▸ 課題と演習
1: 香港に関する文章では、1000名以上の拘束者が出ても中高校生や大学生のデモ参加が増えている。その理由を、文章の記述に基づいて1〜2文で説明せよ。
2: 香港に関する文章を、最後の文の後から書き継げ。

::: 提示された文章

香港はイギリスから返還された中国の領土である。且つ返還時に中英双方が、資本主義を50年間保証した特別行政区である。その『一国二制度』が次々となし崩しにされ、香港の自由と民主主義が崩壊につながる、との強い危機感を多くの市民が感じている。近年でも銅羅湾書店事件、愛国主義教育、国旗使用の強化、高速鉄道直通による車内で本土の法律適用等々が発生し、本土化が急速に進んでいる。多くの市民・学生の中には悲壮感が漂い、将来を悲観して数名の自殺者も出ている。1000名以上の拘束者が出ても中高校生、大学生のデモ参加が増えている。中国本土の人権と民主主義の現状は多くの市民が熟知しているからだ。返還20周年の17年7月のデモでは「劉曉波を釈放せよ」がメインテーマであった。本土化が進む中、死亡した劉の姿は明日の自分たちだと考えている。そこへ今回の「逃亡犯引き渡し条例改定案」の提出である。この改定が通れば「犯罪者」とされた者が中国本土に引き渡されることが可能になり危機感から多くの市民・学生が立ち上がっている。
行政長官を管理する立場にあるのは法律上中国政府である。中国はデモを暴乱と呼び、背後にアメリカがいると主張し、無法な破壊活動を阻止し、繁栄を守ると表明している。デモ隊の行動を暴徒とみなし、政府系番組で盛んに暴力部分を報道している。隣接する深圳に武装警察、人民解放軍を待機させ、鎮圧訓練を公開し、圧力をかけている。香港には97年の返還以来、人民解放軍3000名以上が駐留しているが、一部で軍の出動も話題になっている。30年前天安門で学生・市民を武力で鎮圧した光景の再来は世界中の誰も願っていないし、特に微妙な関係にある台湾では深刻に受け止められている。

::::::
::: 与えられたエントリー

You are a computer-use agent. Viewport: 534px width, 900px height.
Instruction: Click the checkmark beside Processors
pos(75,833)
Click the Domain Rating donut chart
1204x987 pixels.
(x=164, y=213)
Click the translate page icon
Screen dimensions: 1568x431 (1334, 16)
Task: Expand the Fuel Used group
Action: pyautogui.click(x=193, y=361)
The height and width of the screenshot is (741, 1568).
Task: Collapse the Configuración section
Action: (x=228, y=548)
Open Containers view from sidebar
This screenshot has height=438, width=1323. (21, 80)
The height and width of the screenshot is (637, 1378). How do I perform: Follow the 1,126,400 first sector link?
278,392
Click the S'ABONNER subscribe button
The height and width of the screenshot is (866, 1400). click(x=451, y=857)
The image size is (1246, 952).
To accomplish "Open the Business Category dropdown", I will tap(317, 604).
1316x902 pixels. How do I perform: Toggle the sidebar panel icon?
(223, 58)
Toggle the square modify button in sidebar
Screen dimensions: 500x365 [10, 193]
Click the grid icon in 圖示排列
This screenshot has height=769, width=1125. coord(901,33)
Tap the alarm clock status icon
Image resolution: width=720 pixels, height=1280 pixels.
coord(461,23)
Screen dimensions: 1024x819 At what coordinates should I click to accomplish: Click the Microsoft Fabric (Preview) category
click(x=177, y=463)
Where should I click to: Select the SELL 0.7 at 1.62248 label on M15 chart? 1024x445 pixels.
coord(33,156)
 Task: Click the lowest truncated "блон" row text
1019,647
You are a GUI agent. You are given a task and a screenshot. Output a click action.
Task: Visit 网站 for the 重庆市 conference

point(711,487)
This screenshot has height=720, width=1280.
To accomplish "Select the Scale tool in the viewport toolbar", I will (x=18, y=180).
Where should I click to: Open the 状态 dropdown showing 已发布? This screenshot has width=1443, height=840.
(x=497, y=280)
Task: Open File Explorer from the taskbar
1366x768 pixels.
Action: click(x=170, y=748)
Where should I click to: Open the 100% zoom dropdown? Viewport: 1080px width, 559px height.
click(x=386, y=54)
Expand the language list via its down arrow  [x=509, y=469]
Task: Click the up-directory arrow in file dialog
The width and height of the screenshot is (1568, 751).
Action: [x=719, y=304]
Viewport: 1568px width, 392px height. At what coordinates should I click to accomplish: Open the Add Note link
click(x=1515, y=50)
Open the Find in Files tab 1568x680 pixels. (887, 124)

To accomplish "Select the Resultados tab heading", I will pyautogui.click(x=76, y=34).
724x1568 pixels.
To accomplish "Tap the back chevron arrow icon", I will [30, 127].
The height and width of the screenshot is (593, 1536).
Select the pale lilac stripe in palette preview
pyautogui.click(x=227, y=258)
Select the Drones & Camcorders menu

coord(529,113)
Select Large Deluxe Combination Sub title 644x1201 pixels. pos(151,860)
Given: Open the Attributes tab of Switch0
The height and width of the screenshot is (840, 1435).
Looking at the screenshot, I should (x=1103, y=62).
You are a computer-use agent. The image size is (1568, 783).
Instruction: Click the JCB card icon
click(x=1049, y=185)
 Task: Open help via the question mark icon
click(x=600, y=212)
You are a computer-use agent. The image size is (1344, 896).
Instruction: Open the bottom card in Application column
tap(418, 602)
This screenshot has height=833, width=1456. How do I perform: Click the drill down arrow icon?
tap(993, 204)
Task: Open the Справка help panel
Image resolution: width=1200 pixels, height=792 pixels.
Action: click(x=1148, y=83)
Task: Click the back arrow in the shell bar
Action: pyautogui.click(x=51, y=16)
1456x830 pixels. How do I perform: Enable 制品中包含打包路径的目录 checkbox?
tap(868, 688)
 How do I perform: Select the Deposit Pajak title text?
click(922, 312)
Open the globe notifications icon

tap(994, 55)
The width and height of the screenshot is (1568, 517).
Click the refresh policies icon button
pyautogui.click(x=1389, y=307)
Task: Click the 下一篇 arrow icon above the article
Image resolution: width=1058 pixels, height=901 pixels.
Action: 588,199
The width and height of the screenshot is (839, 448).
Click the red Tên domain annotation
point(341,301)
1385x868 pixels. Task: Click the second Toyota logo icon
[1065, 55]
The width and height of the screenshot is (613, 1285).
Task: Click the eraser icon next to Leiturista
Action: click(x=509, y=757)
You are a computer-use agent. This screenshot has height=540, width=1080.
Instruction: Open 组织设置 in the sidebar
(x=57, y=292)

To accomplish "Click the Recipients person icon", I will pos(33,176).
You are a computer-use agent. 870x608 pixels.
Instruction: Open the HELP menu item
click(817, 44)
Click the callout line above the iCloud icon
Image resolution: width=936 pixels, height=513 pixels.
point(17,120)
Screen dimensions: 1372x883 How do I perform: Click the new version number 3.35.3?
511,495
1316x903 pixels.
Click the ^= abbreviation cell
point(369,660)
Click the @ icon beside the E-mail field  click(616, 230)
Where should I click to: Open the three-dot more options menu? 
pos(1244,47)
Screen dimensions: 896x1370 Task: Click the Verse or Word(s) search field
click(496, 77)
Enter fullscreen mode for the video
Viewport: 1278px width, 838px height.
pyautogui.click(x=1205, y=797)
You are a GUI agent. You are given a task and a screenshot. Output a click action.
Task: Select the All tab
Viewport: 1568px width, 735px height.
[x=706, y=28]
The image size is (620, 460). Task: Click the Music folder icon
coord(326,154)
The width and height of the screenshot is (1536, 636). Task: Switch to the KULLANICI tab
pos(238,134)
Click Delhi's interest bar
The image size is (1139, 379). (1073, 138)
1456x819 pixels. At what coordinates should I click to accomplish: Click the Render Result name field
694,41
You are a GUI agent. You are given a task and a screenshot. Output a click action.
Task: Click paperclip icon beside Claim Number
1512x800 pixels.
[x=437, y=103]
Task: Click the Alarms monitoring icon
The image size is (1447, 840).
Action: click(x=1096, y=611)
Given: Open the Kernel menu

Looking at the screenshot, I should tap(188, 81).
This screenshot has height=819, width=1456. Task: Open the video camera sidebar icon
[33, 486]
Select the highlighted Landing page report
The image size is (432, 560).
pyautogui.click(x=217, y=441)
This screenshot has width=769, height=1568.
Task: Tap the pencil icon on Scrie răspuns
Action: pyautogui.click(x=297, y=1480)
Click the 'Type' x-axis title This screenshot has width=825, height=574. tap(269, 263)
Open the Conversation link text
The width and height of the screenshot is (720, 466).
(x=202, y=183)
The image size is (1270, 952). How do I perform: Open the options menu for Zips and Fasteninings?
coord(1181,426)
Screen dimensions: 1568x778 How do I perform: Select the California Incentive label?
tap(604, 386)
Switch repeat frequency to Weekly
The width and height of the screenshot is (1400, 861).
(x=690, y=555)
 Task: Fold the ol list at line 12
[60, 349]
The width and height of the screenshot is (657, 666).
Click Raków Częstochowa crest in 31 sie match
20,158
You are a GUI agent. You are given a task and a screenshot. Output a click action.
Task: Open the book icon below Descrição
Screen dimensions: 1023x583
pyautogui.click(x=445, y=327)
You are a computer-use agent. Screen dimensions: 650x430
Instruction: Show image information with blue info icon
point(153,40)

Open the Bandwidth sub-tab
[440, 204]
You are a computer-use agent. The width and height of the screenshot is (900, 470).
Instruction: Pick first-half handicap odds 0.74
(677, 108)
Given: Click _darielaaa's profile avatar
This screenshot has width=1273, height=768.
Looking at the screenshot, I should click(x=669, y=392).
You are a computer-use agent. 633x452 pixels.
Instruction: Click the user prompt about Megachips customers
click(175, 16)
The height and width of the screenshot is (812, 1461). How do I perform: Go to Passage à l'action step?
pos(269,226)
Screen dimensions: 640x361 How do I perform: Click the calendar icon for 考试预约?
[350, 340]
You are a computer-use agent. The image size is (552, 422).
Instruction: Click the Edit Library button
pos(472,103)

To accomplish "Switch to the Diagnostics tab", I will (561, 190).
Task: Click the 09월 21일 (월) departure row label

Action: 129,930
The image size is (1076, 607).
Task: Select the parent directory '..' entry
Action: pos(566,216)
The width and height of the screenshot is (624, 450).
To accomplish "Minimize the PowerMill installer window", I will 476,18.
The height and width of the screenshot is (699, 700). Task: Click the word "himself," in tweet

::::::

▸ 解答
1: 中国本土の人権と民主主義の現状を、多くの市民がよく知っているからである。

2:
いま世界中が香港の趨勢に関心を向けている。中国と覇を争うアメリカは積極的に発言しているが、香港の問題は基本的に香港行政府、市民、中国政府が解決すべき問題であり、混乱に乗じて他国が関与すべきではない。問題をさらに混乱させるだけである。一方当事者に求められているのは暴力や脅しではなく、冷静に事態を解決することである。そもそも香港の祖国復帰(香港回収工作)を不安も混乱もなく進めるための保障が『一国二制度』であった。当時の最高指導者、鄧小平の発案と言われ、全世界注視の中、イギリスサッチャー首相との香港返還協定で約束されたものである。関係者全員が50年間厳守せねば香港の未来はありえない。
香港行政府や中国政府が本土化を急げば急ぐほど市民らの心は離れていく。市民らが本当に祖国中国に復帰して良かった、と思えるような中国であることが必要だ。いまはアヘン戦争で香港を失った清朝の時代ではない。市民らはこの150年以上、イギリス式の自由と権利、民主主義のもとで生活を享受してきた。その市民らの心情に寄り添った祖国でなければ、激しい反発を受けるだけだろう。
現制度では市民・学生の声を反映する機能は議会には整っていないといえる。消極的にせよ暴力的行動を支持するような声が多数出てくるのは絶望的状況である。今こそ双方が鄧小平、サッチャーの創案した制度を平和的に向上させる内容を考えだしていくときではないか。アジア有数の金融市場であり、発展した香港こそが、中国にとっても、香港市民にとっても希望ある未来になる。そうでなければこの先香港は「没有出路(出口が見えない)」、誰も勝者のいない暗黒の香港になってしまう。
香港と日本は、経済的にも人的交流の面でも極めて関係が深い。それだけでなく過去の一時期3年余の長きにわたり侵略した日本は香港史上最も暗黒の時代といわれたことを忘れず、香港の発展を願っていきたい。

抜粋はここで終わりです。